## AIM OF THE TASK:
Rewrite the listing below, substituting "screen capture" for every occurrence of "screenshot" and leaving all other text unchanged. Omit the pictures from your output.

## Dataset items:

# # # # #

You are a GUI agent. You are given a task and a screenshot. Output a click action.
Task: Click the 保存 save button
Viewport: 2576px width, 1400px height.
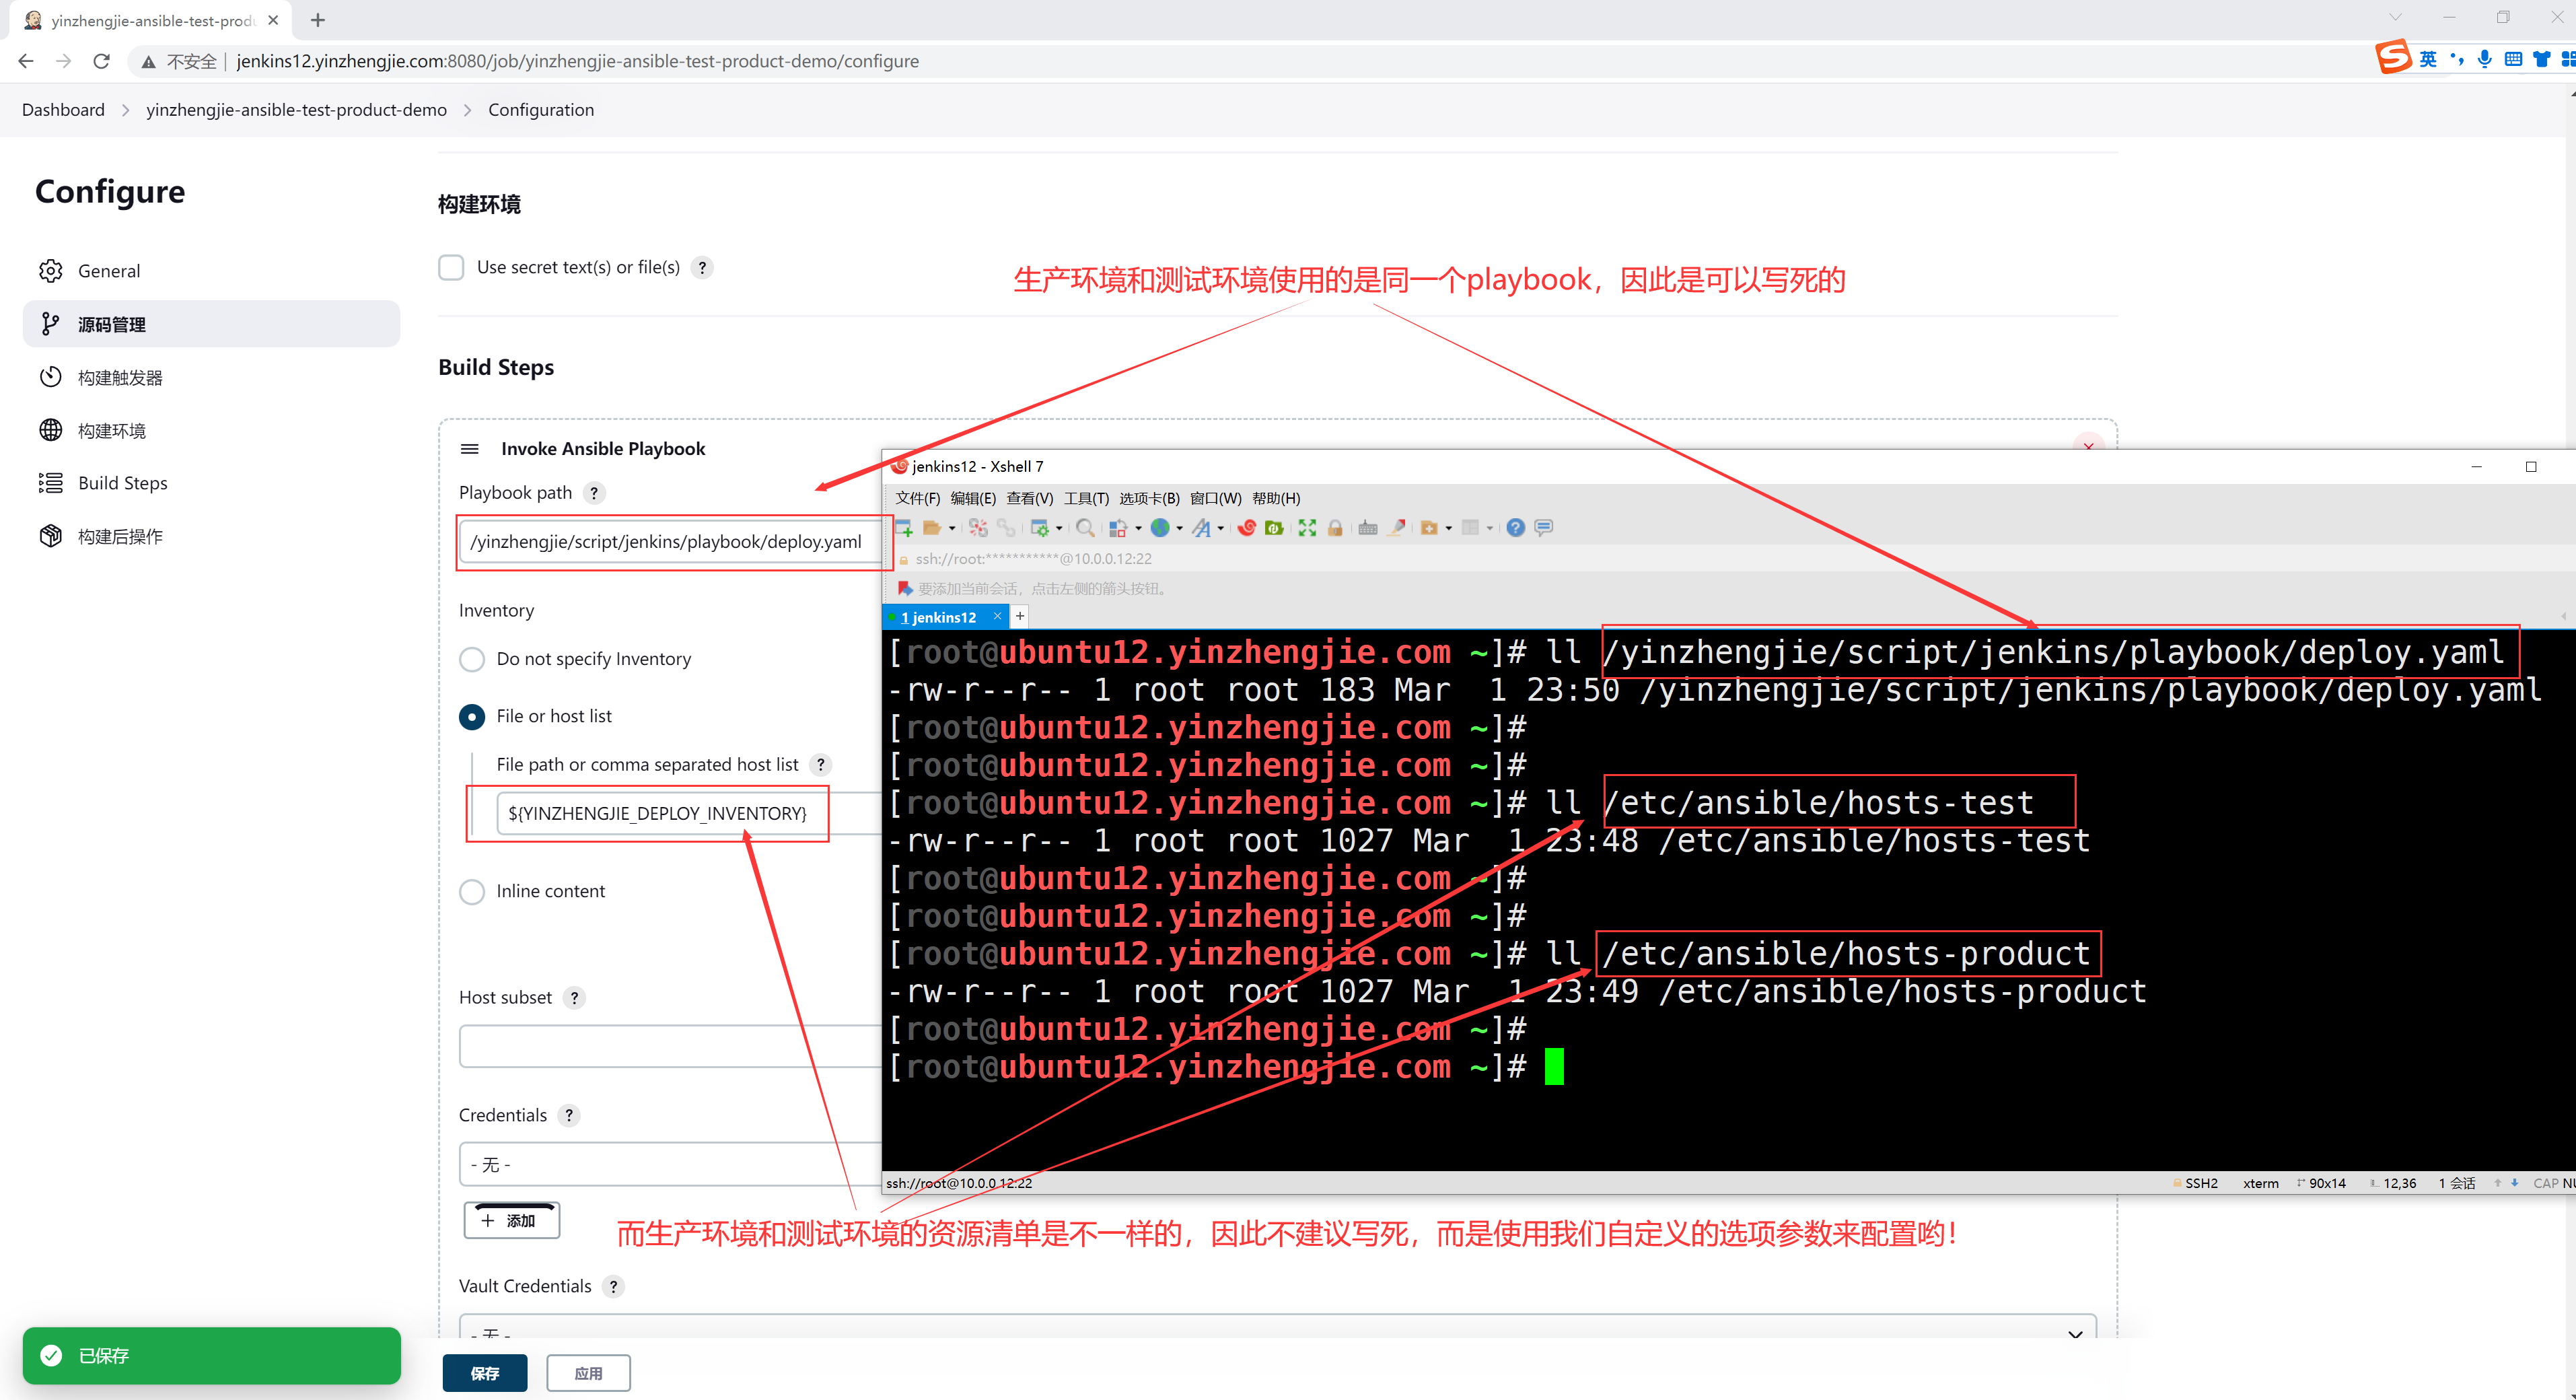point(485,1373)
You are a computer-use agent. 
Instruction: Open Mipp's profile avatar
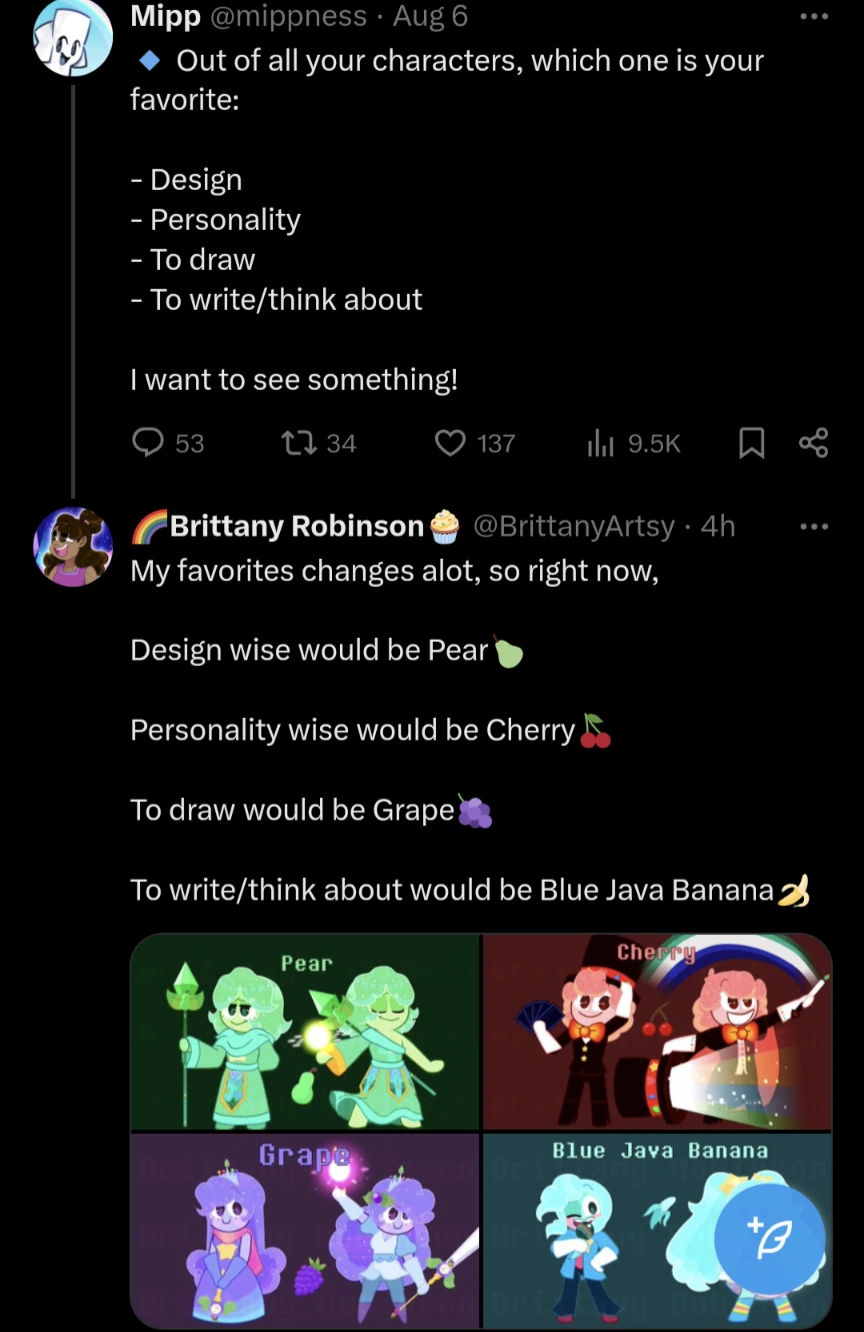click(73, 38)
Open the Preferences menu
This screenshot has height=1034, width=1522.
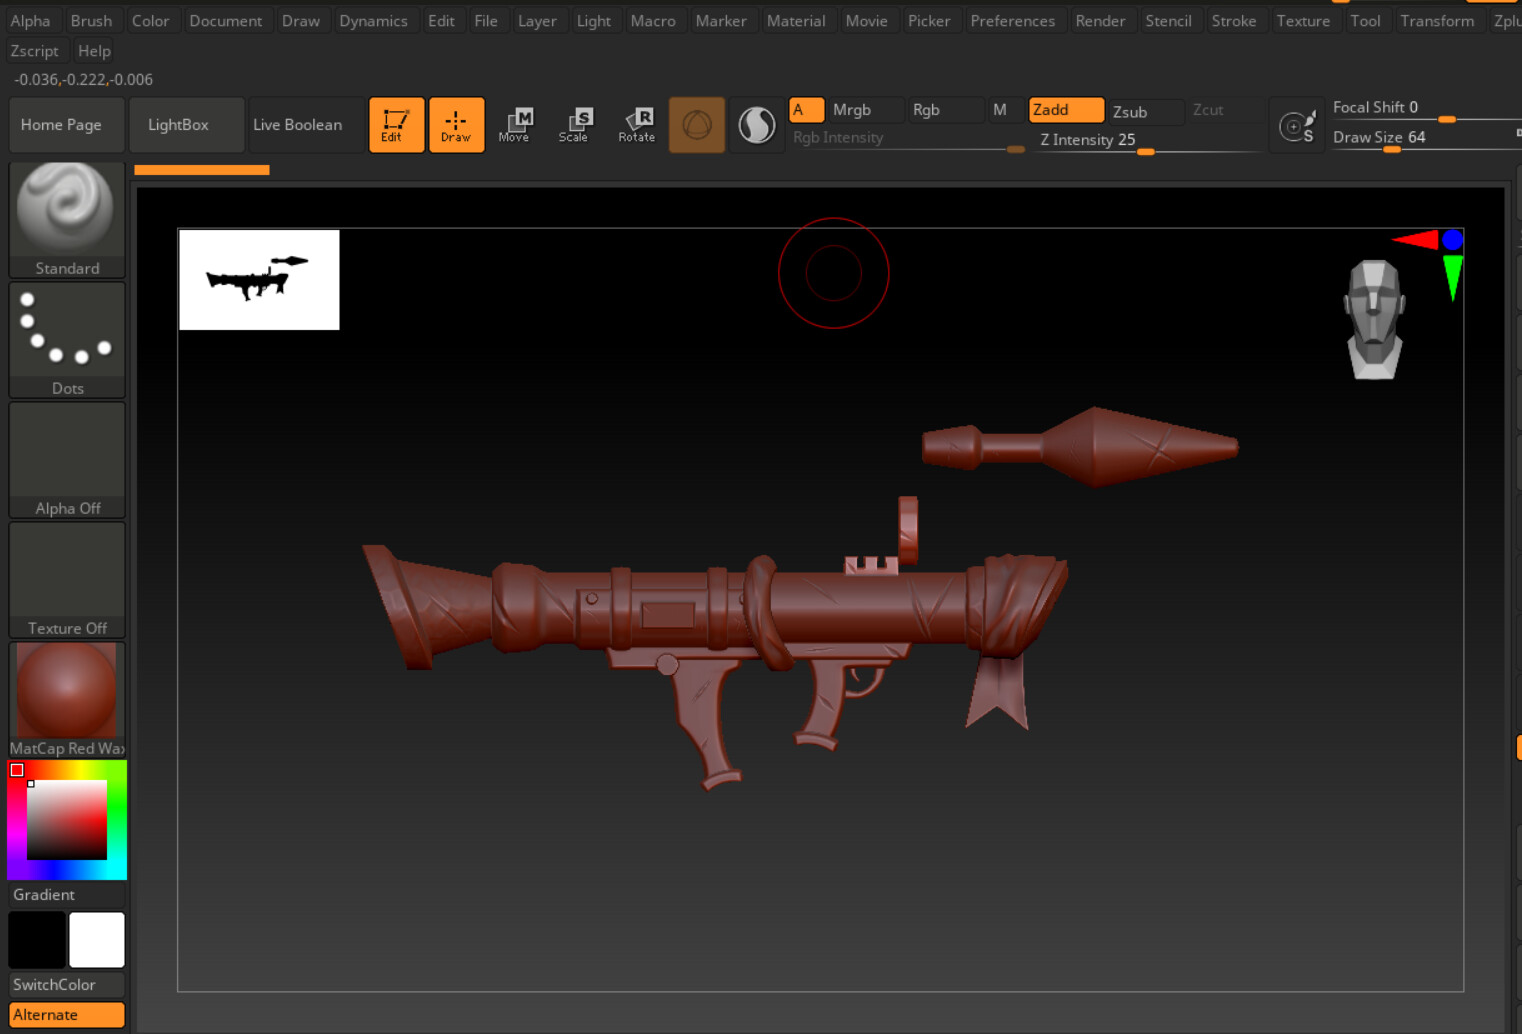coord(1012,20)
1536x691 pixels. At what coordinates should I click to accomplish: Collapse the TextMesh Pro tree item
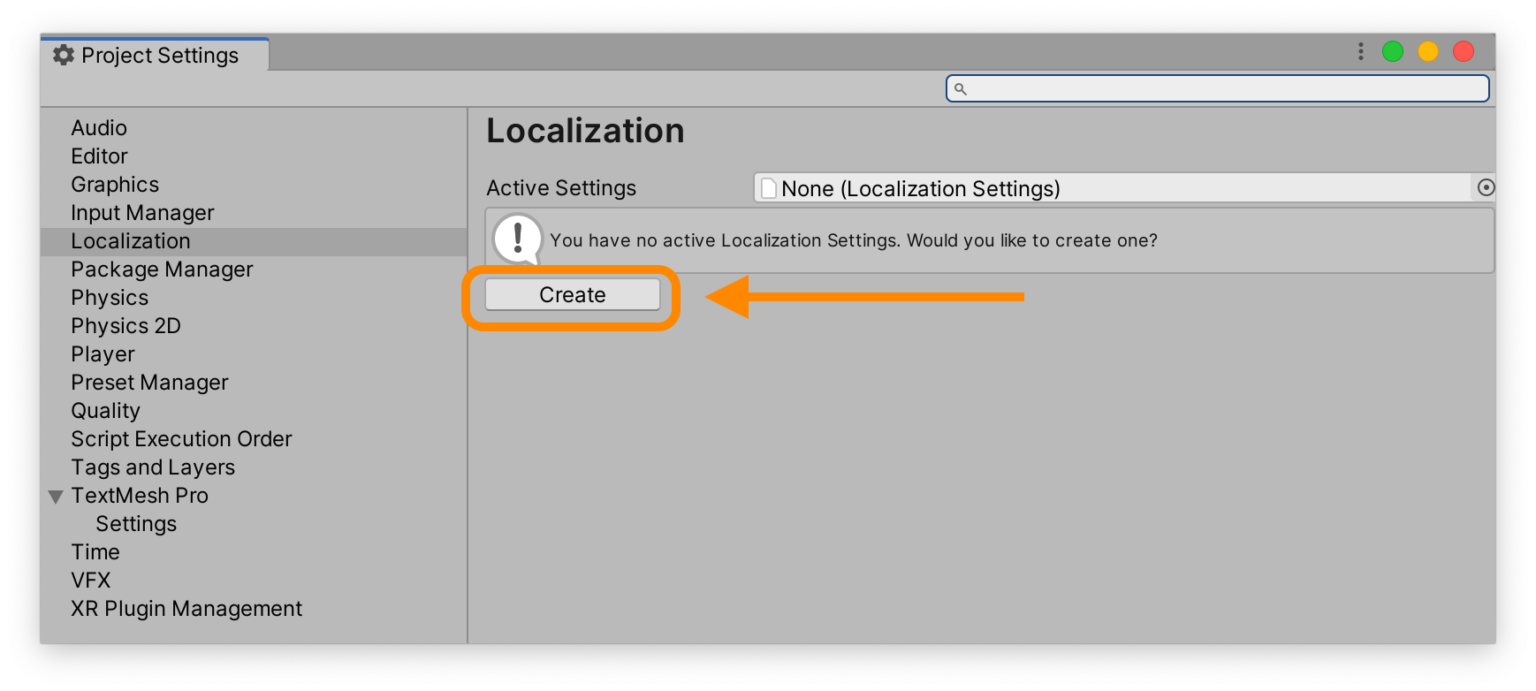pyautogui.click(x=56, y=496)
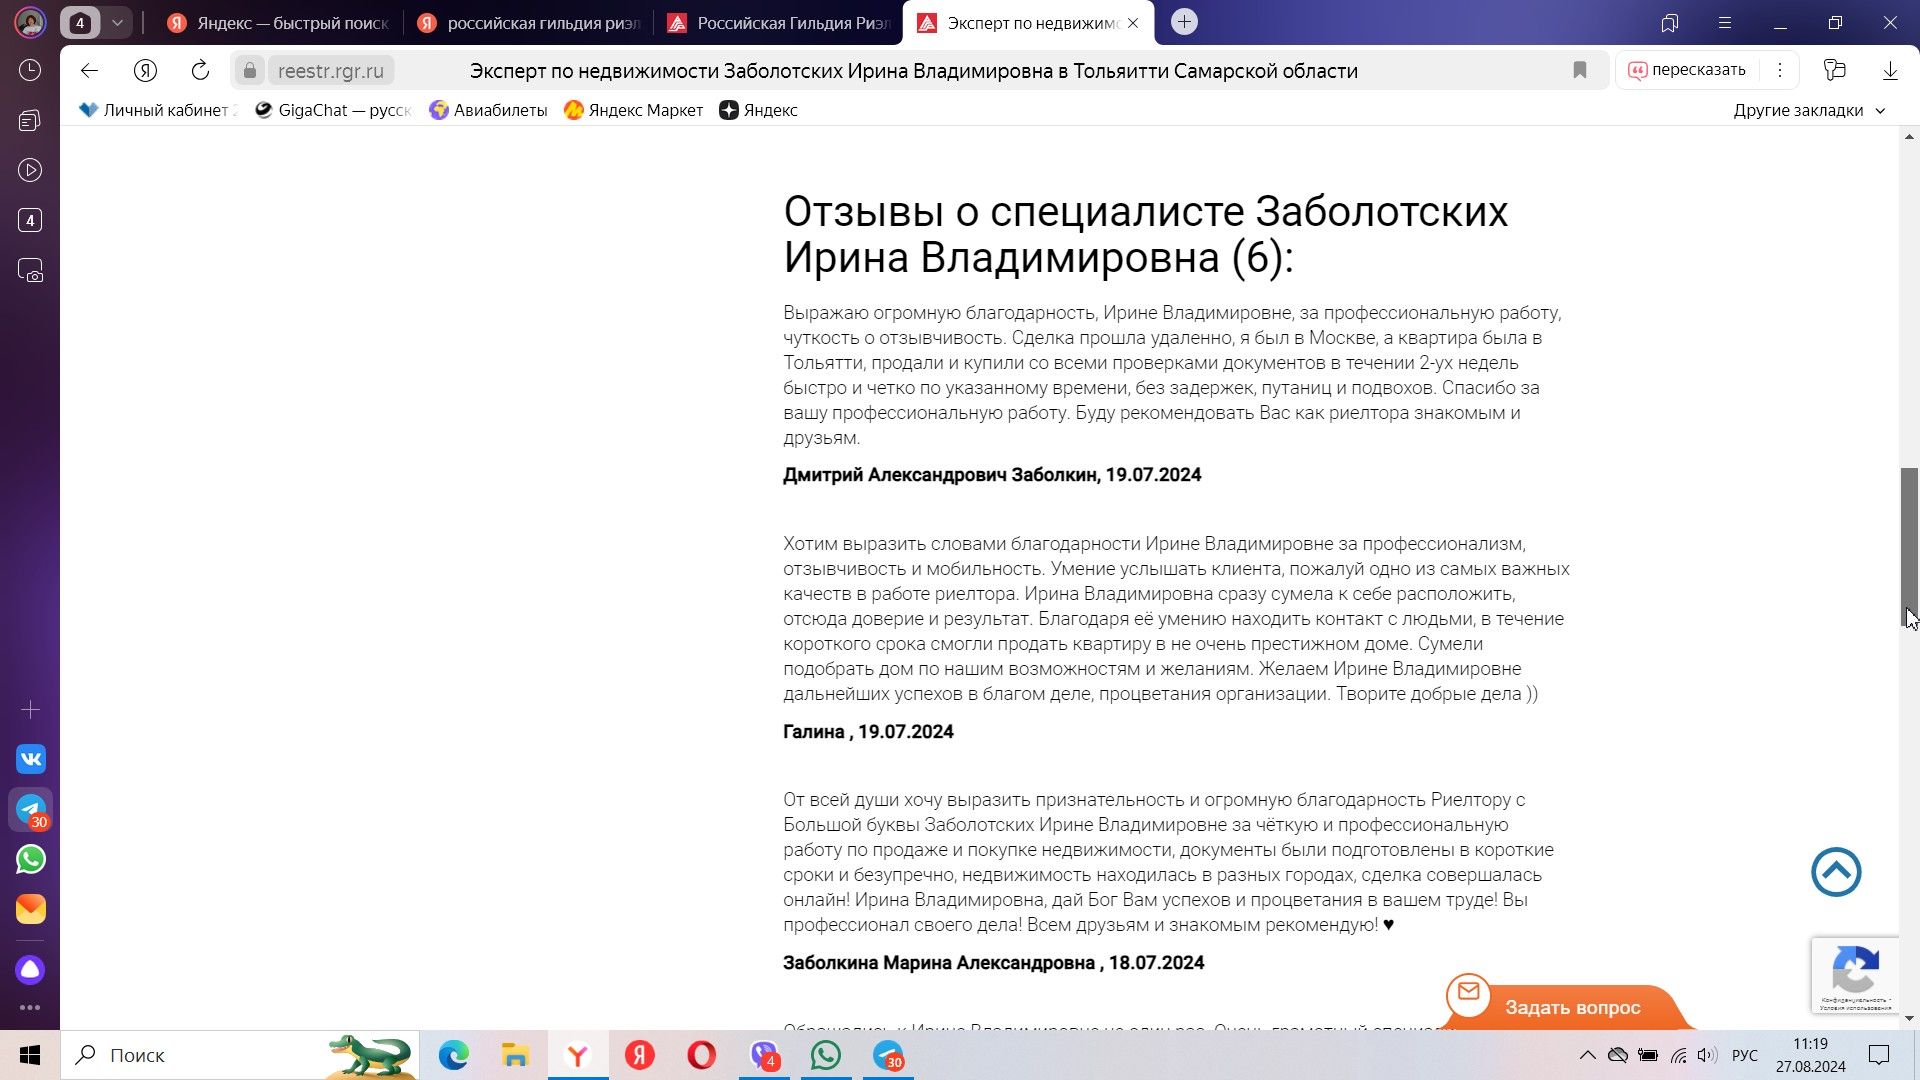Screen dimensions: 1920x1080
Task: Open Авиабилеты bookmark
Action: (x=488, y=110)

# # # # #

## CORRECT OUTPUT:
You are a GUI agent. You are given a task and a screen capture. Output a click action.
Task: Click the 保存 save button
Viewport: 2576px width, 1400px height.
point(485,1373)
You are a computer-use agent. 
Instruction: Open Mipp's profile avatar
click(73, 38)
Open the Preferences menu
This screen capture has height=1034, width=1522.
coord(1012,20)
1536x691 pixels. At what coordinates should I click to accomplish: Collapse the TextMesh Pro tree item
pyautogui.click(x=56, y=496)
Screen dimensions: 1920x1080
Task: Open Авиабилеты bookmark
Action: (x=488, y=110)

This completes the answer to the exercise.